審判資格制度が必要かと

全日本剣道選手権大会翌日ですが、WKC(世界剣道選手権大会)の話です。ゴメンナサイ。A^^;

剣道日本0号(復刊特別号)Vol.2が届き、ありがたく拝読したところです。
その中で心の琴線に触れたのは、WKCにおける審判に関する話題でした。

今年の9月に韓国で開催された17WKC=第17回世界剣道選手権大会は、日本代表が男子個人/女子個人/男子団体/女子団体の4部門全てを制したわけですけれども、とくに男子団体と男子個人における日韓戦については物議が醸されました。

剣道日本の誌面上では、その試合ぶりに嫌悪感を示し、日本代表に剣道発祥国の選手としての矜持を厳しく求める外部意見と、命懸けの真剣勝負の結果があの形になったのだと理解を示す編集部記事が掲載されておりましたが、件の日韓戦に関する評価は概ねこの2つに分かれるのだろうなぁと興味深く拝読した次第です。

この日韓戦につきましては私もYouTubeで確認しましたけれども、私としては編集部記事に近い感想を持ちました。

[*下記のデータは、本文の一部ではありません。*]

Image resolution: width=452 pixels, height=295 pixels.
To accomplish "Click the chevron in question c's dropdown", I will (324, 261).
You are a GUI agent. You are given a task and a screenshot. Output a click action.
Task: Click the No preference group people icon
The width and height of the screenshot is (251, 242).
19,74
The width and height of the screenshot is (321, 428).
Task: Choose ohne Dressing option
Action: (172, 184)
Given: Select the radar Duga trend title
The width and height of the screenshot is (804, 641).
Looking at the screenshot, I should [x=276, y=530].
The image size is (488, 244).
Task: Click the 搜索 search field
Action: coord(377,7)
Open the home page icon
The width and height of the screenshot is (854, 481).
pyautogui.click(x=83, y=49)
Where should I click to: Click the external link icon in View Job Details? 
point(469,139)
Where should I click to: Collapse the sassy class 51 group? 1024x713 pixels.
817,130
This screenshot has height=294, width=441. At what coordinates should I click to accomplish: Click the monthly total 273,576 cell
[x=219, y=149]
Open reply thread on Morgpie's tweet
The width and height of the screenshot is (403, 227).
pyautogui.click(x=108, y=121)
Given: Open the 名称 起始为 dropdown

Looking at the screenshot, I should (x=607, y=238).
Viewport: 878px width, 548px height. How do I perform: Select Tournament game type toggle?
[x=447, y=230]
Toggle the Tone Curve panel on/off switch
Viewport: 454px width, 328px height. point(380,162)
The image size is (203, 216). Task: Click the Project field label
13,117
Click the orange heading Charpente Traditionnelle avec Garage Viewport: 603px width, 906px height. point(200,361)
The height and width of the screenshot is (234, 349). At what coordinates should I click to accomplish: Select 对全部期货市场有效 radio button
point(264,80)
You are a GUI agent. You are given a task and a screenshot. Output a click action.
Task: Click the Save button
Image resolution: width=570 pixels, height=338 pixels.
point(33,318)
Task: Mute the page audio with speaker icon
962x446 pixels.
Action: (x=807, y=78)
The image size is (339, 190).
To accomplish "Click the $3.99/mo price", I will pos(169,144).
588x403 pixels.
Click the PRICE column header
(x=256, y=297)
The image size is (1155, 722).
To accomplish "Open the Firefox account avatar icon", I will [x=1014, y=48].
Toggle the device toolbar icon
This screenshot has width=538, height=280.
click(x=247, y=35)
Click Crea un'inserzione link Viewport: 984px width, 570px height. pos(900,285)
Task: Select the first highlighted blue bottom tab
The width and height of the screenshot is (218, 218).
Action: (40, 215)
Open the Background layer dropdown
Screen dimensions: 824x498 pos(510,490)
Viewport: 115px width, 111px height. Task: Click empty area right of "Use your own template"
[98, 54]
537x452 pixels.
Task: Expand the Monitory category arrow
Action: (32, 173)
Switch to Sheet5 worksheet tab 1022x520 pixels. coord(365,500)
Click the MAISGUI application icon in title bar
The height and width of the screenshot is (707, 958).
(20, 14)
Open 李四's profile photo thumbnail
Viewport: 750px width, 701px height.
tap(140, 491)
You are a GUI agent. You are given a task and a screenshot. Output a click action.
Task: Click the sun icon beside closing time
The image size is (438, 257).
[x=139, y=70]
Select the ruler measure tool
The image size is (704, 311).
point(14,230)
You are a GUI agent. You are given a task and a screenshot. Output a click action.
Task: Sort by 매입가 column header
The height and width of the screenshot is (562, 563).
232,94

剣道の高度競技化および五輪競技化を目指す韓国と、剣道は剣の理法の修錬による人間形成の道とする日本。両国がそれぞれに抱く剣道の将来像はあまりにも異なります。

そして、日本の国際交渉力の弱さゆえなのか、韓国のNFである大韓剣道会が「Korea Kumdo Associaion」と英語表記することや、FIK主催のWKCに韓国独特の腰板の無い袴を着用しての出場を許してます。

幸いにして、韓国以外の国・地域に「KUMDO」と英語表記するNFや、韓国選手の他に韓国袴を着用して出場する選手はおりませんけれども、この2点は他の国際競技ではありえない異常な状態です。

例えば柔道。
韓国では「YU-DO」と発音するそうですが、韓国のNFである大韓柔道会はその英語表記は「Korea Judo Associaion」としております。

また、競技における服装がある国だけ異なる例を五輪や各競技の世界大会で見たことがあるでしょうか?

つまるところ、韓国はKENDOの大会にKUMDOで参戦し、勝つことによってKUMDOの名を上げようとしているのですから、KENDOの第一人者たる日本がKENDOの大会でKUMDOの韓国に負けるわけにはいかず、試合が異常なまでに勝利に拘る形になってしまうのは必然と言えます。

逆に言えば、大韓剣道会の英語表記をKUMDOからKENDOに改めさせ、国際大会における韓国袴の着用を認めない規定を設けることができれば、日韓戦で勝利に拘らねばならない理由がグンと薄まるのです。

選手を批判する前に、全日本剣道連盟として国際剣道連盟(FIK)に働きかけるべきことが幾多もありますので、まずそれをやって頂きたいと強く願います。

あ、いかん。脱線が過ぎた。
お題の「審判資格制度が必要かと」に戻ります。 A^^;


冒頭に挙げた剣道日本0号Vol.2における2つの記事は、その視点と評価は異なるのですが、審判については同じ問題意識を示してました。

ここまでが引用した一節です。